Texto de lectura »
● ● ●

Si hay alguien que siempre navega por las periferias es la gente de mar. Casi nunca están aquí. Su adverbio más utilizado es allá. Un allá lejano en medio de un mar que no hace amigos con casi nadie. Caras quemadas por el sol, arrugas profundas, manos agrietadas en océanos sin reglas ni piedad. Y ese olor perenne a salitre lejos de un hogar donde cambiar de ropa y reparar el corazón. Por eso el Papa se ha fijado en ellos y tras denunciar, una vez más, que en tantas ocasiones están forzados a trabajar en situaciones inhumanas durante largos períodos, a miles de kilómetros de su país y de sus familias, ha querido hacerles un gran regalo: que puedan participar de la misericordia de Dios a través de los sacerdotes que dedican su vida a quienes en su cuaderno de bitácora la palabra más subrayada es la soledad. Una concesión que Francisco acaba de hacer extensiva a todos los capellanes de los puertos. Les ha otorgado las mismas licencias de los misioneros de la misericordia, la capacidad de absolver pecados reservados a la Santa Sede. Esta decisión traerá la paz a tantos marinos que encuentran en los sacerdotes y voluntarios del Apostolado del Mar lo más parecido al hogar que siempre está tan lejos. Lo recordaba recientemente el propio Francisco: «Muchos marineros se acercarán a los capellanes con problemas de conciencia, que les hacen sufrir tanto, y que nunca tuvieron la oportunidad de sanar, en estas circunstancias, fuera de casa, lejos de la patria, quizás un diálogo con el capellán les abra horizontes de esperanza».
Cuántas veces los capellanes son los únicos capaces de detectar la angustia de quien no sabe nada de su familia desde hace tiempo, de los que, engañados por los traficantes de personas, sufren sabiendo que a los suyos no les llega el salario del que depende su sustento.

● ● ●

Extractos de datos »

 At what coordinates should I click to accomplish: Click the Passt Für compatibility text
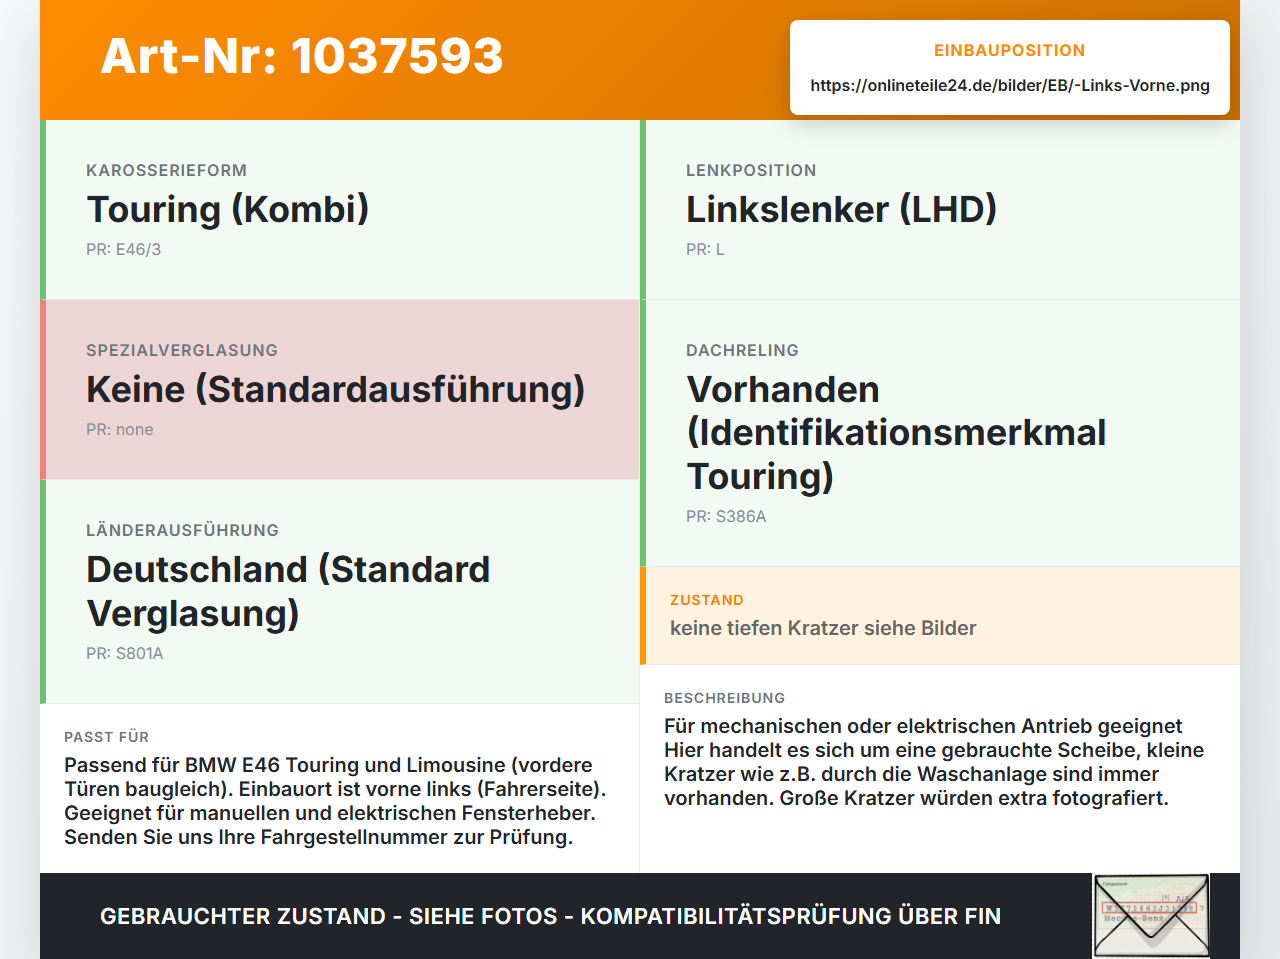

● ● ●

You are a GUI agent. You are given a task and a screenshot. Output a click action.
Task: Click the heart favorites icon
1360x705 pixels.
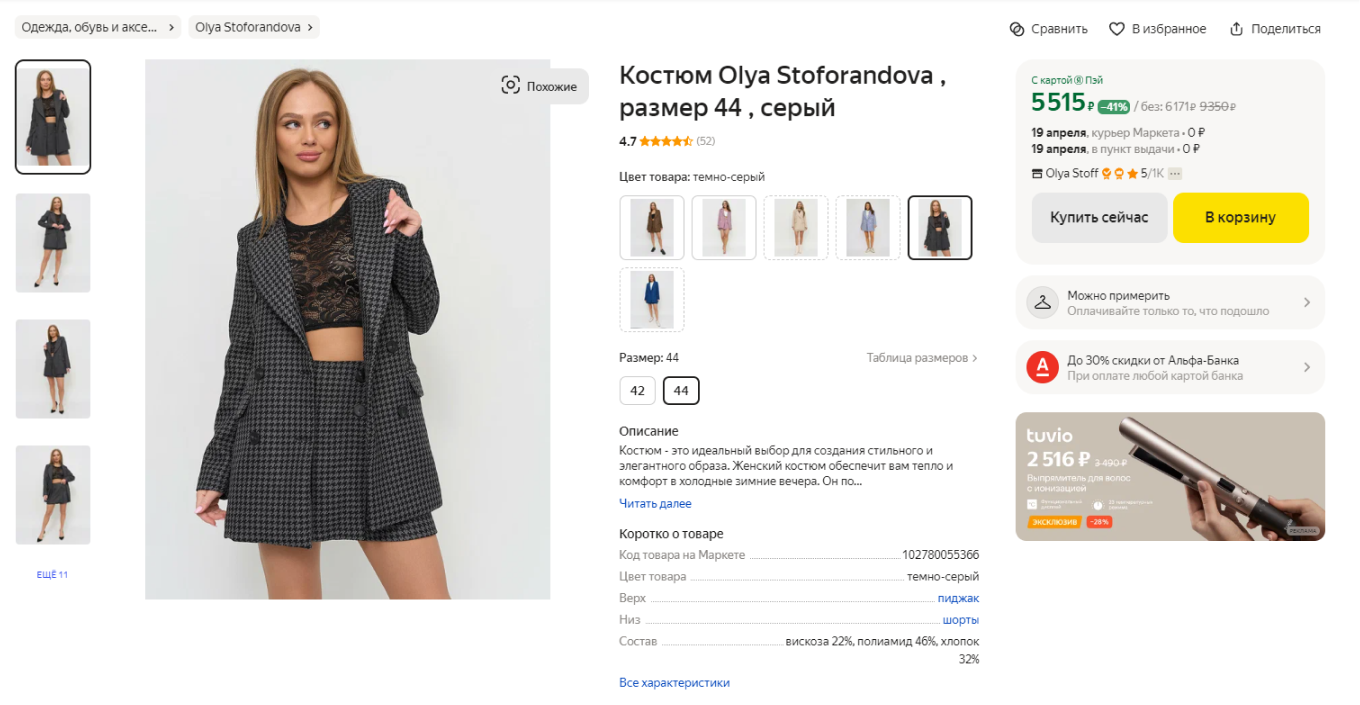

● ● ●

Ejercicios »
1. Responde estas preguntas con lo que dice el texto sobre la gente de mar:
(a) ¿Cuál es el adverbio más usado por la gente de mar?
(b) ¿Qué capacidad tienen los capellanes de los puertos gracias a las licencias que les dio Francisco?
(c) ¿Por qué sufren los que fueron engañados por los traficantes de personas?
2. Continúa el texto sobre la gente de mar después de su última oración.

Respuestas por ejercicio »
1.
(a) Allá.
(b) La capacidad de absolver pecados reservados a la Santa Sede.
(c) Porque saben que a los suyos no les llega el salario del que depende su sustento.

2.
Hace tan solo unos días, en su discurso a los sacerdotes y voluntarios del Apostolado del Mar, presente en más de 300 puertos del mundo, en los que ofrecen asistencia espiritual y humana a muchos marinos, pescadores y sus familias, Francisco los animaba a ser misericordiosos en su labor pastoral: «Su presencia en los puertos, pequeños y grandes, debería ser en sí misma un recordatorio de la paternidad de Dios y del hecho de que ante Él todos somos hijos y hermanos; un recordatorio del valor primario de la persona humana ante todo y sobre todo de sus intereses; y un estímulo para que todos, empezando por los más pobres, se comprometan con la justicia y el respeto de los derechos fundamentales».
Es mucho lo que debemos aprender y agradecer al trabajo escondido de estos capellanes, capaces de detectar con solo subir a cubierta si los marineros necesitan ropa o que les visite un médico, facilitarles la comunicación con sus familias, incluso enterrar a los muertos de cualquier religión. Pero quizás faltaba este último paso, poder reconfortar sin límites el corazón de tanta buena gente de mar acostumbrada a rutinas de soledad, silencio, y muchas veces de olvido. A partir de ahora, aferrados al ancla de la misericordia, podrán navegar acompañados de la paz que trae el perdón hasta que vuelvan a poner pie en tierra firme.